Change only `CMAKE_CUDA_ARCHITECTURES` — keep all other flags identical to the old build.

**Standard case (nvcc on PATH, GCC 13 host compiler):**
```bash
cd ~/src/llama.cpp
mkdir -p build-cuda-sm75 && cd build-cuda-sm75

CUDAHOSTCXX=/usr/bin/gcc-13 cmake .. \
  -DCMAKE_CUDA_ARCHITECTURES=75 \
  -DGGML_CUDA=ON \
  -DGGML_CUDA_FA=ON \
  -DGGML_CUDA_GRAPHS=ON \
  -DGGML_CUDA_COMPRESSION_MODE=size \
  -DGGML_CPU=ON \
  -DGGML_NATIVE=ON \
  -DGGML_OPENMP=ON \
  -DCMAKE_BUILD_TYPE=Release

cmake --build . --target llama-server -j$(nproc)
```

**CUDA 12.6 with nvcc not on PATH:** When the CUDA toolkit lives at `/usr/local/cuda-12.6` and `nvcc` isn't in `PATH`, cmake's `enable_language(CUDA)` fails during configure.

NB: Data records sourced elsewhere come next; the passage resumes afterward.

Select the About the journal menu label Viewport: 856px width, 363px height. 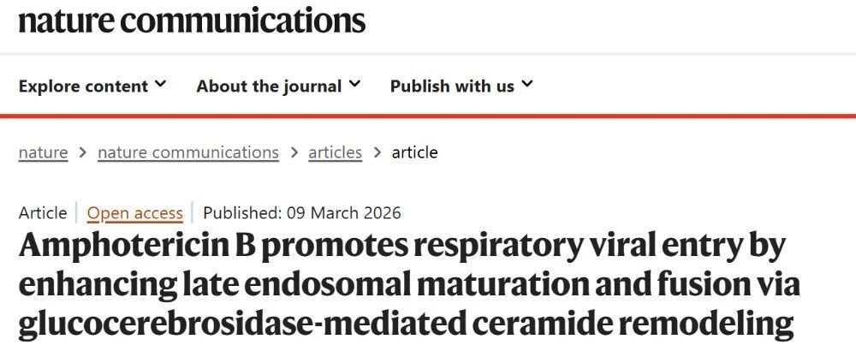[269, 86]
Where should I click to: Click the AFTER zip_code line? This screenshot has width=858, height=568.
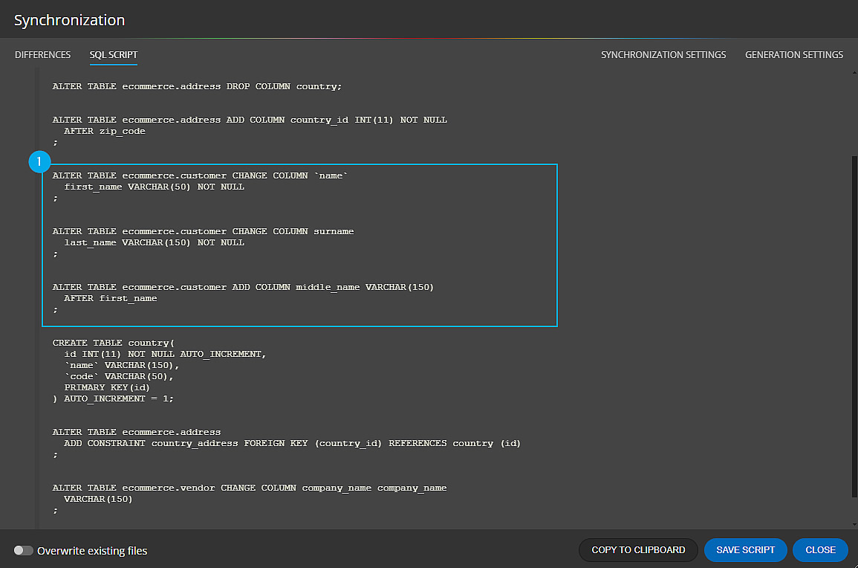pyautogui.click(x=105, y=131)
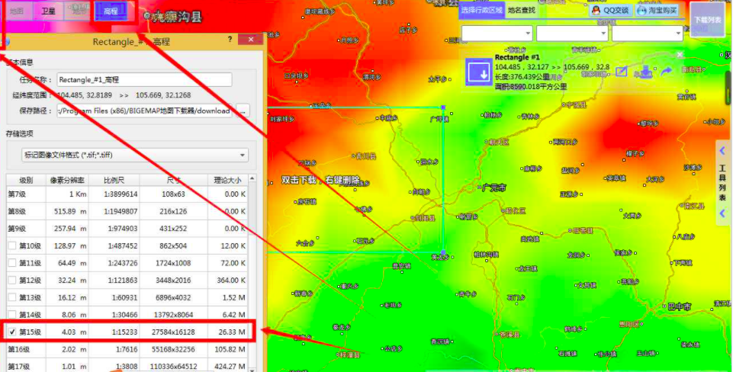This screenshot has height=372, width=733.
Task: Open the 下载列表 download list
Action: click(707, 20)
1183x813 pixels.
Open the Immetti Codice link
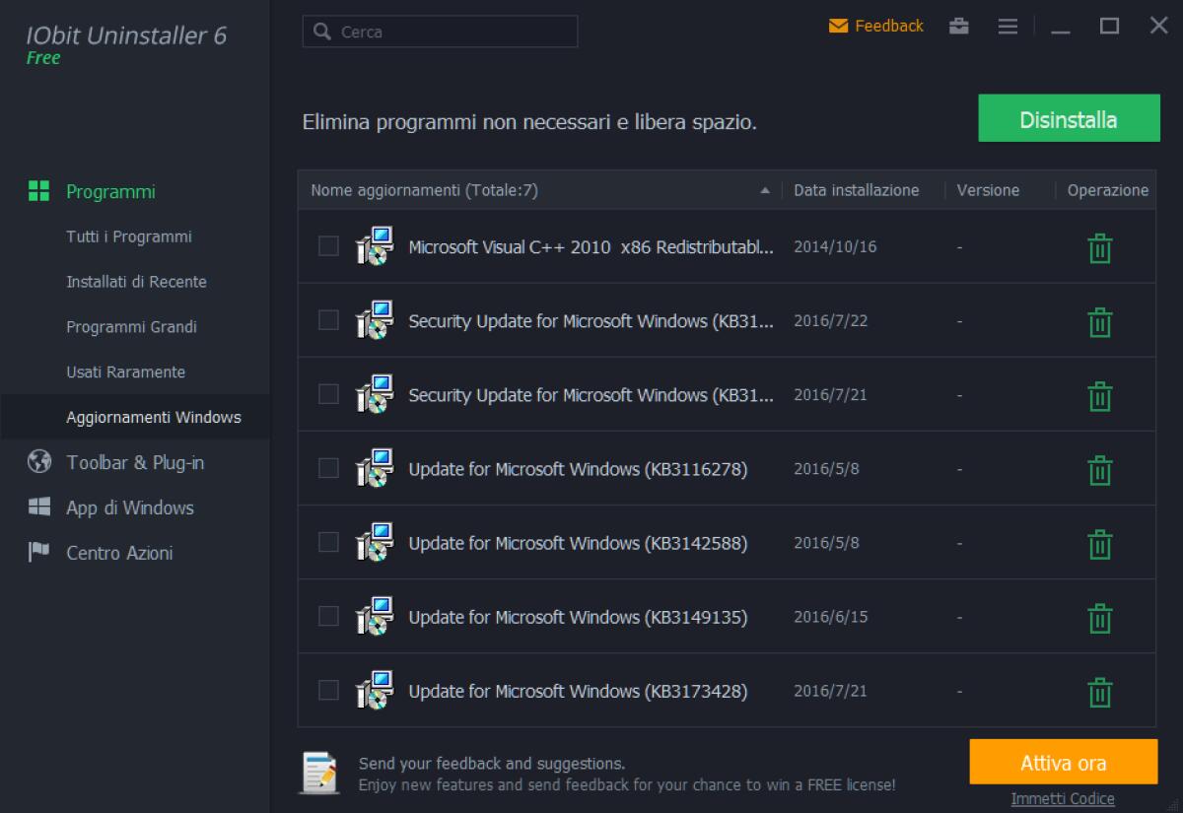point(1062,798)
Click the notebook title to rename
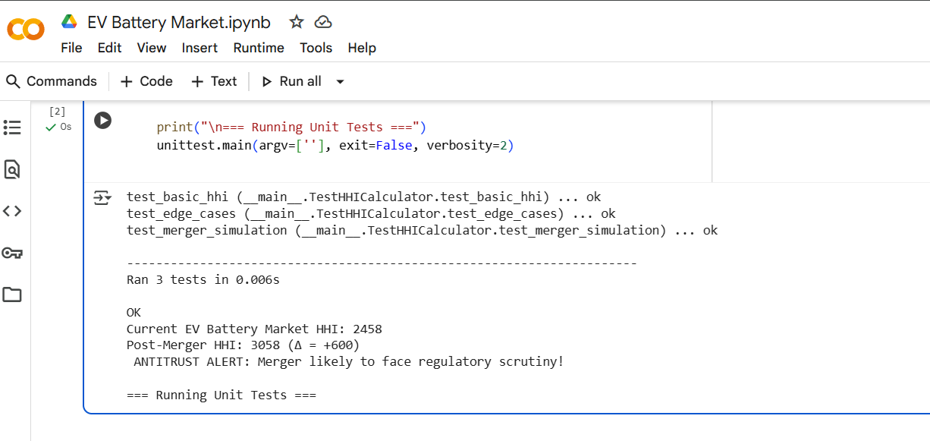The height and width of the screenshot is (441, 930). click(x=179, y=22)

Set all three CUDA compiler variables:

```bash
CUDAHOSTCXX=/usr/bin/g++-13 cmake .. \
  -DCMAKE_C_COMPILER=/usr/bin/gcc-13 \
  -DCMAKE_CXX_COMPILER=/usr/bin/g++-13 \
  -DCMAKE_CUDA_COMPILER=/usr/local/cuda-12.6/bin/nvcc \
  -DCMAKE_CUDA_HOST_COMPILER=/usr/bin/g++-13 \
  -DCMAKE_CUDA_ARCHITECTURES=75 \
  -DGGML_CUDA=ON \
  -DGGML_CUDA_FA=ON \
  -DGGML_CUDA_GRAPHS=ON \
  -DGGML_CPU=ON \
  -DGGML_OPENMP=ON \
  -DGGML_NATIVE=ON \
  -DGGML_LLAMAFILE=ON \
  ...

make -j$(nproc) llama-server
```

`CUDAHOSTCXX` alone only works if cmake can already find `nvcc`. When it can't, `CMAKE_CUDA_COMPILER` tells cmake WHERE nvcc is, and `CMAKE_CUDA_HOST_COMPILER` tells nvcc which host compiler to use (bypassing GCC 14).

Then backup and install:
```bash
sudo cp /usr/local/bin/llama-server /usr/local/bin/llama-server-sm61.bak
sudo cp bin/llama-server /usr/local/bin/llama-server
```

### SM Architecture Impacts

| Feature | sm_61 (Pascal) | sm_75 (Turing) |
|---|---|---|
| Tensor cores | ❌ None | ✅ 544 INT8 / 272 FP16 |
| Flash Attention | ✅ Works (CUDA cores) | ✅ Faster (tensor core ops) |
| FP16 throughput | Baseline | ~2x with tensor cores |
| Max clock | ~1800 MHz | ~2100 MHz |

After rebuilding for `sm_75`, `llama-server --version` should show `compute capability 7.5` in the CUDA init output and tensor-core-accelerated flash attention kernels will be selected.